Humanist Discussion Group, Vol. 17, No. 752.
Centre for Computing in the Humanities, King's College London
www.kcl.ac.uk/humanities/cch/humanist/
www.princeton.edu/humanist/
Submit to: humanist@princeton.edu
[1] From: Cristina Varisco <krissy_var@YAHOO.IT> (12)
Subject: e-learning for German language
[2] From: Willard McCarty <willard.mccarty@kcl.ac.uk> (24)
Subject: doing the ethnography
[3] From: "Yuri Tambovtsev" <yutamb@mail.cis.ru> (15)
Subject: Sonarant consonant tendencies in Turkic languages
--[1]------------------------------------------------------------------
Date: Wed, 31 Mar 2004 07:07:52 +0100
From: Cristina Varisco <krissy_var@YAHOO.IT>
Subject: e-learning for German language
I am a graduating student and I am looking for e-learning used for the
"learning" and teaching of the German language. I know that it is more
likely to find the English language, but I thought you can help me in
finding something.
I will then examin the software used to make it. My "thesis paper" is about
computer linguistic, that's is why I subscribed to "Humanist".
Thank you
Cristina Varisco
<mailto:krissy_var@yahoo.it>krissy_var@yahoo.it
--[2]------------------------------------------------------------------
Date: Wed, 31 Mar 2004 07:11:35 +0100
From: Willard McCarty <willard.mccarty@kcl.ac.uk>
Subject: doing the ethnography
In the application of computing to research in the humanities, it is often
said that minds change as a result.
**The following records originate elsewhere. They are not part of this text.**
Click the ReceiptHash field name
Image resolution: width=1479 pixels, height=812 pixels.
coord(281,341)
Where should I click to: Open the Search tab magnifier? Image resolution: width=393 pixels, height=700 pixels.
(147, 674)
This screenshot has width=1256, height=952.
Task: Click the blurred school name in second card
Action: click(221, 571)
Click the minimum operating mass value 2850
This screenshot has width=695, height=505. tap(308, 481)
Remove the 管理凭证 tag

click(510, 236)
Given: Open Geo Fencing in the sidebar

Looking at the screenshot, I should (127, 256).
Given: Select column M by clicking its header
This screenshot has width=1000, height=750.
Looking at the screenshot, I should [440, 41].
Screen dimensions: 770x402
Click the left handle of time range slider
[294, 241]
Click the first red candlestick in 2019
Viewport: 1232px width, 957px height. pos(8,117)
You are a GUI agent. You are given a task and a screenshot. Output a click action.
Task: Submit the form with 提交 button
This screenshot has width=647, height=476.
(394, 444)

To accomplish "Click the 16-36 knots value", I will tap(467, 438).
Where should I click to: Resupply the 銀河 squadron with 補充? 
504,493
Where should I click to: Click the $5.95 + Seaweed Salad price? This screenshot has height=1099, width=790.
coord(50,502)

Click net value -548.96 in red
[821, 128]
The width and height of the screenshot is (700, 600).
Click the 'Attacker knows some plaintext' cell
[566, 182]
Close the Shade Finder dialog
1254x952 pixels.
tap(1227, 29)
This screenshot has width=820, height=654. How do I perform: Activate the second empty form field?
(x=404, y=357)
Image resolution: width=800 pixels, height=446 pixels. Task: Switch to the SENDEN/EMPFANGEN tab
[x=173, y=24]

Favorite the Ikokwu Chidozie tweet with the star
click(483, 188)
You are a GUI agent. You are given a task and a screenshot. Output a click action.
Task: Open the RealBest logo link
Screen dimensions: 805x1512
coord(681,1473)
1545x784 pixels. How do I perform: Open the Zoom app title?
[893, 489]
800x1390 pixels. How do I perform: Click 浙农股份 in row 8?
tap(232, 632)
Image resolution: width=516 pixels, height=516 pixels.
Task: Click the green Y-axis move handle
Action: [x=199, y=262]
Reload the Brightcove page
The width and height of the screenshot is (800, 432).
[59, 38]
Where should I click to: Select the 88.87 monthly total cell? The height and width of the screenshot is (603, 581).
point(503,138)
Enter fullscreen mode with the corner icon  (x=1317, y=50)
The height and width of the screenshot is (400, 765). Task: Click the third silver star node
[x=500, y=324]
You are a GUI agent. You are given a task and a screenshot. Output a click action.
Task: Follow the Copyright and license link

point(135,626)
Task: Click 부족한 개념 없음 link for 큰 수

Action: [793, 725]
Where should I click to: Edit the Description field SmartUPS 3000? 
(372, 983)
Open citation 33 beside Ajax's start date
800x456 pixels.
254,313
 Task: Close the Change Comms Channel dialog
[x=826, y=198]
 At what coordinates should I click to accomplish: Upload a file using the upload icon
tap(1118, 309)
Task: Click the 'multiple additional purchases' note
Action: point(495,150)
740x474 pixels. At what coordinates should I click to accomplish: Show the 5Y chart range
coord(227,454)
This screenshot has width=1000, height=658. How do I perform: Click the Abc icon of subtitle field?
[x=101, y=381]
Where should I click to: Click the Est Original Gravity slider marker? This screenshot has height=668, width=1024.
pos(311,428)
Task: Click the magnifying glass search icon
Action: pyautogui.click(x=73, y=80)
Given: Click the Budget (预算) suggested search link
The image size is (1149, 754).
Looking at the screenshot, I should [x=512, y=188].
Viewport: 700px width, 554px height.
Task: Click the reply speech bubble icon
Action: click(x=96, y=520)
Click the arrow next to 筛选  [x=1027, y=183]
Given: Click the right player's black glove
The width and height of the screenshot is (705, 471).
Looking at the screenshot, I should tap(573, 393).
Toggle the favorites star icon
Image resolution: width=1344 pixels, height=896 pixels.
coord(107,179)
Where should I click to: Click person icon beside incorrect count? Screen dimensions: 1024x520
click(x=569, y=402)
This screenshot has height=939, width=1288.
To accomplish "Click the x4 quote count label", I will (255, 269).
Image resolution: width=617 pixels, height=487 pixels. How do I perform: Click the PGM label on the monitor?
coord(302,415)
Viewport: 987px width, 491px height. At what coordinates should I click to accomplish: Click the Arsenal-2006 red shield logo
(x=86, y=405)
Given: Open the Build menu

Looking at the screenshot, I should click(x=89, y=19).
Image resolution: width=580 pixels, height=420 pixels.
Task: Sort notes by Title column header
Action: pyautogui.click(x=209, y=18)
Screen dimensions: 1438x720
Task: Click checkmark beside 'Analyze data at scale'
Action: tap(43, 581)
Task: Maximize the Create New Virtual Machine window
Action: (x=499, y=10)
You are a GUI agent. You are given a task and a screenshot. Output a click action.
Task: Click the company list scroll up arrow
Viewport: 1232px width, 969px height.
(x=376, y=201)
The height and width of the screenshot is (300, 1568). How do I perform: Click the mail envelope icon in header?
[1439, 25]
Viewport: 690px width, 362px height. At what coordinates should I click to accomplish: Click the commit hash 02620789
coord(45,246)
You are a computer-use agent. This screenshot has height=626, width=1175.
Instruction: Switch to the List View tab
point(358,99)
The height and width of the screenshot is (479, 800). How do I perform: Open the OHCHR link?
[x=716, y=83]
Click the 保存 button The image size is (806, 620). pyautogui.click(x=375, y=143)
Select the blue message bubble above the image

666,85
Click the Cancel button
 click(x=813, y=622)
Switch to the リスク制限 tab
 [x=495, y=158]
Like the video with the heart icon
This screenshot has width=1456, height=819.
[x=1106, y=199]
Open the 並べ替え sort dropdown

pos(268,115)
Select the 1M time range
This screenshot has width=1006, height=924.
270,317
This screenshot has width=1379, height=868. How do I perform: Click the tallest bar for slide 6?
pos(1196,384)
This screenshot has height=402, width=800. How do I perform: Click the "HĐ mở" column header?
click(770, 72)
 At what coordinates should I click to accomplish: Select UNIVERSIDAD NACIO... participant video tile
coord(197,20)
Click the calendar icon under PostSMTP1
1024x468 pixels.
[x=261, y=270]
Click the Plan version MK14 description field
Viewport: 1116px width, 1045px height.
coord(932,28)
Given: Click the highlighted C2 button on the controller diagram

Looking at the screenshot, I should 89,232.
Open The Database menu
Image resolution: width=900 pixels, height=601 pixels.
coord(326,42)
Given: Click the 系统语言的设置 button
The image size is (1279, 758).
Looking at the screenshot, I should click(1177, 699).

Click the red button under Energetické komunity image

After all the silt, twigs, sand and
pebbles of the dawn-of-a-new-consciousness sort have been washed away,
nuggets of gold remain. Scholars whom one trusts attest to their minds
having been changed -- and not so much about computing in isolation as
about their own fields of study. Anyone who has done such research will not
find their statements at all difficult to believe. But one must move on
from belief, at least we must, to the details. So how is this done?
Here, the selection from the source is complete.